--- Exercise goal ---
Exactly reproduce the lines from the one holding "Switch to the Changelogs tab" through the end of the records, including both boundary lines but no pictures.

--- Study material ---
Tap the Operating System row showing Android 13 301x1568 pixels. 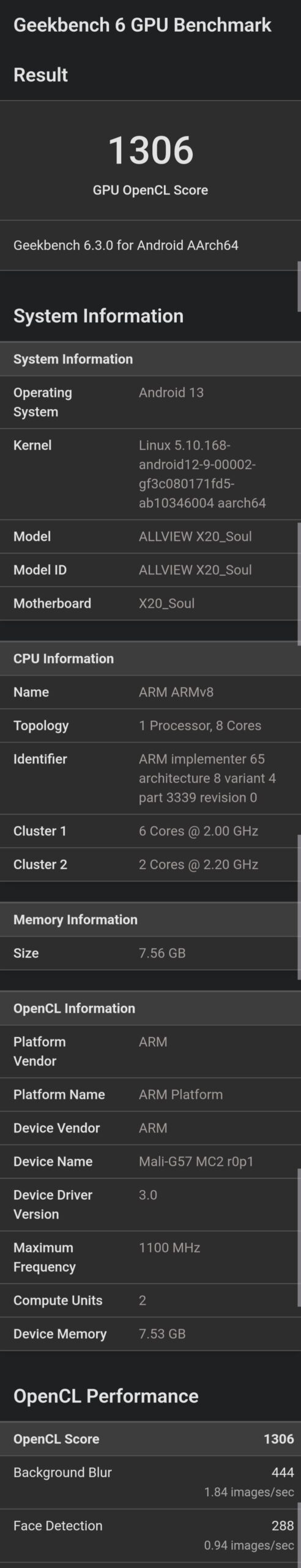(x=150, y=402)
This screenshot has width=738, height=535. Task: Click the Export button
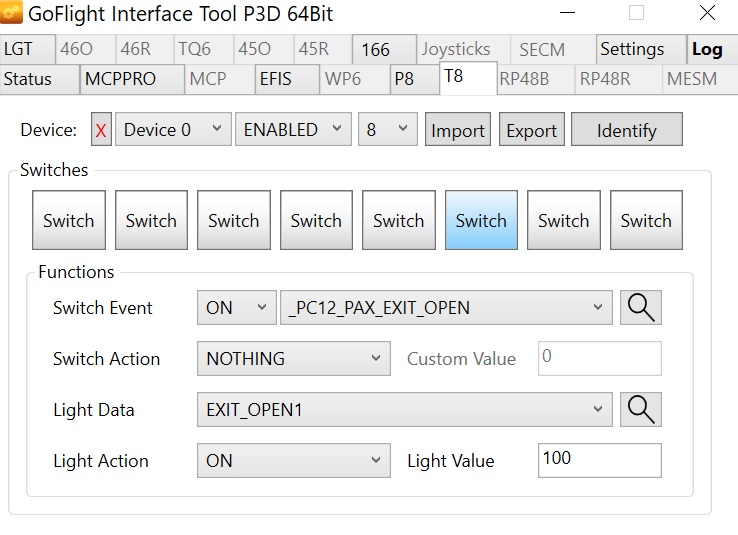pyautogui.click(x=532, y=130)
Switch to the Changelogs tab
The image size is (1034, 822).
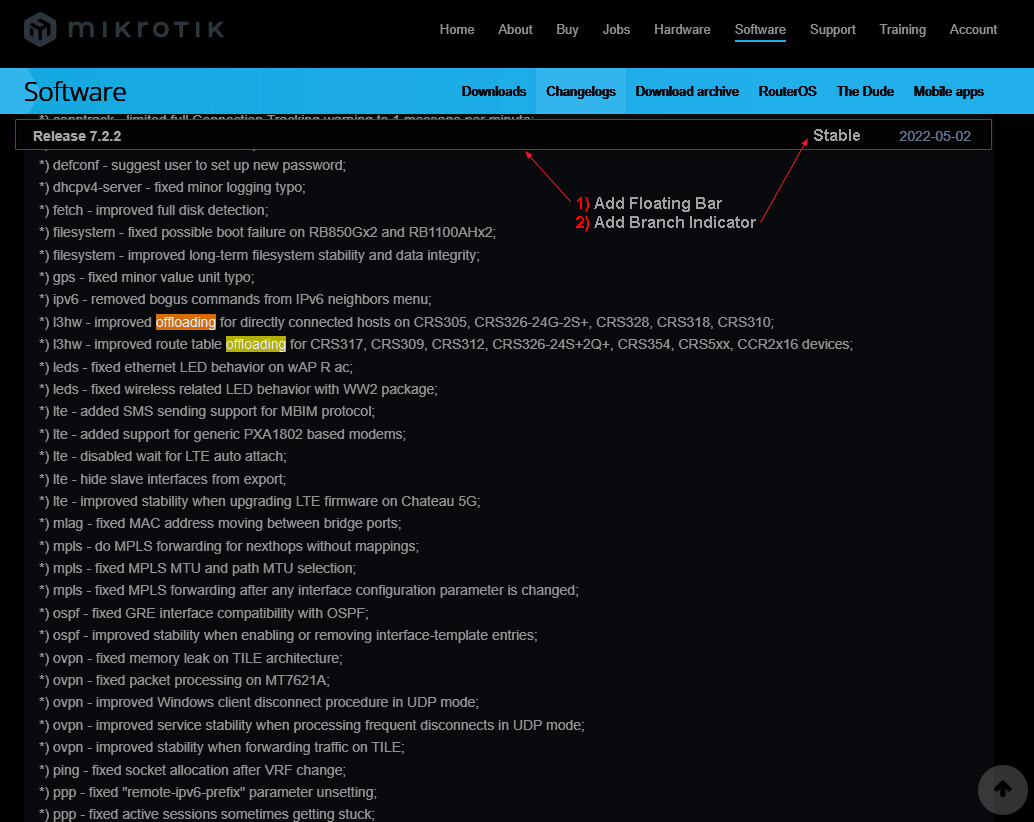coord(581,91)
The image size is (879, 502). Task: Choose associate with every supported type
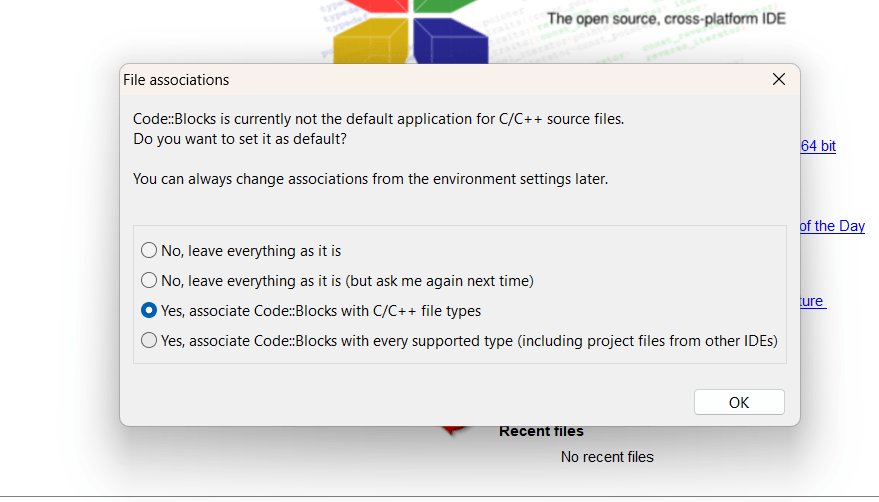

--- Answer to the exercise ---
Switch to the Changelogs tab
The image size is (1034, 822).
coord(581,91)
The image size is (879, 502). Task: Choose associate with every supported type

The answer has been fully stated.